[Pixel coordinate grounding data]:
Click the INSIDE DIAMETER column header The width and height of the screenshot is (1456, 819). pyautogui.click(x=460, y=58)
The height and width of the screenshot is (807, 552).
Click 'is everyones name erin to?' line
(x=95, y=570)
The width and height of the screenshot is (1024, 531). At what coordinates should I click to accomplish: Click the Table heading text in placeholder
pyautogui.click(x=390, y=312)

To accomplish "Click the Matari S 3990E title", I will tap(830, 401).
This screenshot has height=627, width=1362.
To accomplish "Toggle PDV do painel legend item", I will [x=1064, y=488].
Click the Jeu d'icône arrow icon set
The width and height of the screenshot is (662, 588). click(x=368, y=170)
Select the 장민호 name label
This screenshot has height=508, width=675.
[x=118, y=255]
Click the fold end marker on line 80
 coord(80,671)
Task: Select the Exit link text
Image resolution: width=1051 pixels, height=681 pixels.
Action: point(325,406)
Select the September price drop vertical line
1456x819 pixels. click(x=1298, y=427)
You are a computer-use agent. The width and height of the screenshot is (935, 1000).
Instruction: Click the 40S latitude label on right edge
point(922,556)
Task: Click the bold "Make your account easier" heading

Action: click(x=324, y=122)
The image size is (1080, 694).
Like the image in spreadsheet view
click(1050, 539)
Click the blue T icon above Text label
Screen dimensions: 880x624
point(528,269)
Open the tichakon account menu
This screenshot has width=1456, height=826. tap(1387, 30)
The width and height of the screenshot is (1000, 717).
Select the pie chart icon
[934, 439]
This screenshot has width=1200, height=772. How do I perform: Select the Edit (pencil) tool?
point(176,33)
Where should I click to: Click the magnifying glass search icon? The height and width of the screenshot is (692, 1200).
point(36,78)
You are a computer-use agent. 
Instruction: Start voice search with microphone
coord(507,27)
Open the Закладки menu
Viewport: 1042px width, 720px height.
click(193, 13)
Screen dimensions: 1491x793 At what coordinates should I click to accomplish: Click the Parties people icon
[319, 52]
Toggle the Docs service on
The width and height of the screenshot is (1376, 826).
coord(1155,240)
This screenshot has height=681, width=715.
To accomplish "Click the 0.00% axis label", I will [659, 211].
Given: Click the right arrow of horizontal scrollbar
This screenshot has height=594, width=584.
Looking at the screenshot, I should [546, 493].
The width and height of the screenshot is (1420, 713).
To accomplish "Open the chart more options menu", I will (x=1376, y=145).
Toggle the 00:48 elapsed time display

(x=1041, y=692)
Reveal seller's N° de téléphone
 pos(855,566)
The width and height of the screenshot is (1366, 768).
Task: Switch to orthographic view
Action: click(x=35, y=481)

[AIM OF THE EXERCISE]:
Make a verbatim copy of every entry shown above.

[ANSWER BOX]:
Click the INSIDE DIAMETER column header The width and height of the screenshot is (1456, 819). pyautogui.click(x=460, y=58)
The height and width of the screenshot is (807, 552).
Click 'is everyones name erin to?' line
(x=95, y=570)
The width and height of the screenshot is (1024, 531). At what coordinates should I click to accomplish: Click the Table heading text in placeholder
pyautogui.click(x=390, y=312)

To accomplish "Click the Matari S 3990E title", I will tap(830, 401).
This screenshot has height=627, width=1362.
To accomplish "Toggle PDV do painel legend item", I will [x=1064, y=488].
Click the Jeu d'icône arrow icon set
The width and height of the screenshot is (662, 588). click(x=368, y=170)
Select the 장민호 name label
This screenshot has height=508, width=675.
[x=118, y=255]
Click the fold end marker on line 80
 coord(80,671)
Task: Select the Exit link text
Image resolution: width=1051 pixels, height=681 pixels.
Action: point(325,406)
Select the September price drop vertical line
1456x819 pixels. click(x=1298, y=427)
You are a computer-use agent. The width and height of the screenshot is (935, 1000).
Instruction: Click the 40S latitude label on right edge
point(922,556)
Task: Click the bold "Make your account easier" heading

Action: click(x=324, y=122)
The image size is (1080, 694).
Like the image in spreadsheet view
click(1050, 539)
Click the blue T icon above Text label
Screen dimensions: 880x624
point(528,269)
Open the tichakon account menu
This screenshot has width=1456, height=826. tap(1387, 30)
The width and height of the screenshot is (1000, 717).
Select the pie chart icon
[934, 439]
This screenshot has width=1200, height=772. How do I perform: Select the Edit (pencil) tool?
point(176,33)
Where should I click to: Click the magnifying glass search icon? The height and width of the screenshot is (692, 1200).
point(36,78)
You are a computer-use agent. 
Instruction: Start voice search with microphone
coord(507,27)
Open the Закладки menu
Viewport: 1042px width, 720px height.
click(193, 13)
Screen dimensions: 1491x793 At what coordinates should I click to accomplish: Click the Parties people icon
[319, 52]
Toggle the Docs service on
The width and height of the screenshot is (1376, 826).
coord(1155,240)
This screenshot has height=681, width=715.
To accomplish "Click the 0.00% axis label", I will [659, 211].
Given: Click the right arrow of horizontal scrollbar
This screenshot has height=594, width=584.
Looking at the screenshot, I should [546, 493].
The width and height of the screenshot is (1420, 713).
To accomplish "Open the chart more options menu", I will (x=1376, y=145).
Toggle the 00:48 elapsed time display

(x=1041, y=692)
Reveal seller's N° de téléphone
 pos(855,566)
The width and height of the screenshot is (1366, 768).
Task: Switch to orthographic view
Action: click(x=35, y=481)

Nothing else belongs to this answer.